Si sa, chi si mette contro il re, peste lo colga. Così i media che sorridono alla oramai risicata maggioranza di governo si sono scaraventati sullo scandalo monegasco per screditare Fini, fargli fare la fine del topolino intrappolato. Ma il leader Fli sa che non sarà la marachella, se marachella è stata, del cognato, a destituirlo dall'alto scranno della Camera e a insozzarlo di vergogna. Un politico duro e puro Fini, mica noccioline. I suoi fedelissimi si preparano al rush finale, anche in nome e per conto delle coppie omosessuali. L'ex Radicale, ex Pdl, Benedetto Della Vedova, ha lanciato una proposta che è piaciuta ai leader del Movimento, da Concia a Grillini: fare una iniziativa parlamentare a favore delle coppie di fatto omoaffettive.

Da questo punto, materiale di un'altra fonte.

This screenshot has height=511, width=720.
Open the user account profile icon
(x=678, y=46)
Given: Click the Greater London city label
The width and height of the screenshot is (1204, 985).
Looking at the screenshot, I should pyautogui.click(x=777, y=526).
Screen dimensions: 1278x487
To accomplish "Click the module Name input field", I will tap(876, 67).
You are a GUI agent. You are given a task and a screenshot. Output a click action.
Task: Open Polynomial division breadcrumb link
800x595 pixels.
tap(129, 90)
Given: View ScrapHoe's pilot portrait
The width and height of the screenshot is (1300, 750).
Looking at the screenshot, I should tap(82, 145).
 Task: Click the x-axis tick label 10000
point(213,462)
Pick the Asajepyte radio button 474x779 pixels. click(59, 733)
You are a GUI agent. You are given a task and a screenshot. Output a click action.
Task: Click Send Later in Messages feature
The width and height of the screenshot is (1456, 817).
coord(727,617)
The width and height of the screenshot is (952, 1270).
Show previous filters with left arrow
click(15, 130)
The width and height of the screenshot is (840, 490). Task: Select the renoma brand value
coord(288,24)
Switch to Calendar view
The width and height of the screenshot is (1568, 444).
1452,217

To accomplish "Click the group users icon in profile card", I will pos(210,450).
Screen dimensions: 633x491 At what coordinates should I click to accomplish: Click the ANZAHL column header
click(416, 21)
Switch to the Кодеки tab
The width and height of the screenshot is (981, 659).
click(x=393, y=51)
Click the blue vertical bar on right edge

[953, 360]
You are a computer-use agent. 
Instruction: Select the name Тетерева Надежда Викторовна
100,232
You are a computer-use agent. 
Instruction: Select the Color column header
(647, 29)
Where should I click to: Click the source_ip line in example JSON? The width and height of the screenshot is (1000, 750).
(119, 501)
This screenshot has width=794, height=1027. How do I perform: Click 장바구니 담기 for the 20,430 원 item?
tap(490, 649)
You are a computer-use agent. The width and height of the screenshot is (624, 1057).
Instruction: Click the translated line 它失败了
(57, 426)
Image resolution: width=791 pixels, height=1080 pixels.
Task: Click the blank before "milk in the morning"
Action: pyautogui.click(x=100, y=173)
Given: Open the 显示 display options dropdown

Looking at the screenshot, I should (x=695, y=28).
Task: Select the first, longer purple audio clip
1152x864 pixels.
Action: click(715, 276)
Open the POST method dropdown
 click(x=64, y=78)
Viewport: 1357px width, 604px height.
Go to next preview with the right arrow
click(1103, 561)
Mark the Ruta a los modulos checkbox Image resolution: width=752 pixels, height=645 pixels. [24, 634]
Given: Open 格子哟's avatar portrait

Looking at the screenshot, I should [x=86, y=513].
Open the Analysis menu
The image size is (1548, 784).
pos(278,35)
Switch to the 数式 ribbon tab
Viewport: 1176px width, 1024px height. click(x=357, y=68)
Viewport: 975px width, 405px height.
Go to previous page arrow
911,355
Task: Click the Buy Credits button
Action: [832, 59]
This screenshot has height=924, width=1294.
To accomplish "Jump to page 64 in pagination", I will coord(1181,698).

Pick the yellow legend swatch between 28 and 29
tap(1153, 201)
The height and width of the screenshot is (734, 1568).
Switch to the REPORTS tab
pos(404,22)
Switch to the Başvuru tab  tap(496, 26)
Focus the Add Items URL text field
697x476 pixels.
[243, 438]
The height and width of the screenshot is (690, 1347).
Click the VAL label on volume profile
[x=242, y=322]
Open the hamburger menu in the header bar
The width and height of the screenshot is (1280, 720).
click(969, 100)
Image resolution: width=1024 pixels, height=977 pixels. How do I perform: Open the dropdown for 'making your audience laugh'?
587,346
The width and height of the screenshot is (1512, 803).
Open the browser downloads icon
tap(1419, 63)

“Sarei felice - dice Della Vedova, intervistato da Klaus Davi - perché questa legislatura possa dare vita a una legge civile sulle coppie di fatto anche gay. È assolutamente grottesco che l'Italia resti l'ultimo paese d'Europa che non ha una legge civile sulle coppie di fatto anche gay”.

L'ex Radicale è così tornato all'ovile dei diritti, facendo persino inalberare l'integralista cattolico Carlo Giovanardi e la ciliciense Paola Binetti, he parlano di "uscita estemporanea" del deputato. Già, perché il finiano non parla solo di mettere mano ad una regolamentazione delle coppie gay, ma anche alla legge 40 sulla procreazione assistita da cui sono stati espulsi gay e lesbiche.

Plaude alla iniziativa di Della Vedova, la deputata lesbica Anna Paola Concia, firmataria di ben tre proposte di legge sulle unioni civili omo.

“Tutte presentate nel 2008 - dice Paola -. Una per il matrimonio, che prevede l'equiparazione tra matrimoni gay ed etero; una sulla partnership, che si richiama ad un istituto giuridico presente in Germania e Francia; la terza ispirata ai PaCS francesi. La mia idea è questa: a settembre, alla ripresa dei lavori, discutiamo insieme di una nuova proposta di legge, che possa avere un consenso trasversale, anche al di fuori del Pd”.

A seguire anche l'opinione di Franco Grillini, padre del Movimento e attuale responsabile diritti civili dell'Idv.

“Questo è il terzo polo che ci piacerebbe - chiosa Grillini -: diritti individuali e diritti civili. La sua proposta va accolta con favore, soprattutto se non rimarrà una pura petizione di principio. Speriamo che le sue posizioni siano condivise dagli altri 33 componenti del gruppo parlamentare di Fli e dai 10 senatori. Il problema è se sarà possibile dentro il fantomatico terzo polo, un'alleanza tra lo stesso vicepresidente del gruppo parlamentare alla Camera di Fli e l'Udc, partito da sempre su posizioni arcaiche e anacronistiche”.

Come sempre attenzione a non cantare vittoria, nonostante le buone intenzioni. Fini è il presidente che ha accolto una delegazione lgbtq; che si dice favorevole a certi diritti, e con lui molti dei suoi. Ma in Parlamento servono i numeri e la trasversalità e, anche questo Parlamento risulta parecchio omofobo sui due temi, tanto da far dire al sottosegretario ai Beni Culturali, Francesco Giro Pdl:

“All'amico e collega Della Vedova rispondiamo subito con un doppio no alla riforma della legge 40 e al riconoscimento delle coppie gay. È un doppio no che lo stesso Della Vedova si attendeva nel momento in cui avanzava la sua provocatoria proposta. Liberissimo di cercare i voti a sinistra ma non può chiedere i nostri su due punti che non appartengono al patto elettorale del Pdl con gli elettori. Se questo è l'ennesimo pretesto per spaccare la maggioranza uscita dalle urne nel 2008 allora avremo un altro buon motivo per chiedere agli elettori un altro voto in autunno”

Va ricordato che persino la proposta di legge avanzata da Renato Brunetta e Gianfranco Rotondi non entusiasmò la maggioranza dei parlamentari che la chiusero in un cassetto a impolverarsi con tutte le altre proposte sulle coppie di fatto omosessuali.

Anche in questo caso dicono che la cosa non è nel programma di governo; che gli elettori non li hanno votati per dare diritti alle coppie gay e cambiare la legge 40. Vero, ma qualche e più elettore di destra potrebbe obiettare che non li ha eletti neppure per fare i comodi loro e riempire il Paese dei loro scandali quotidiani.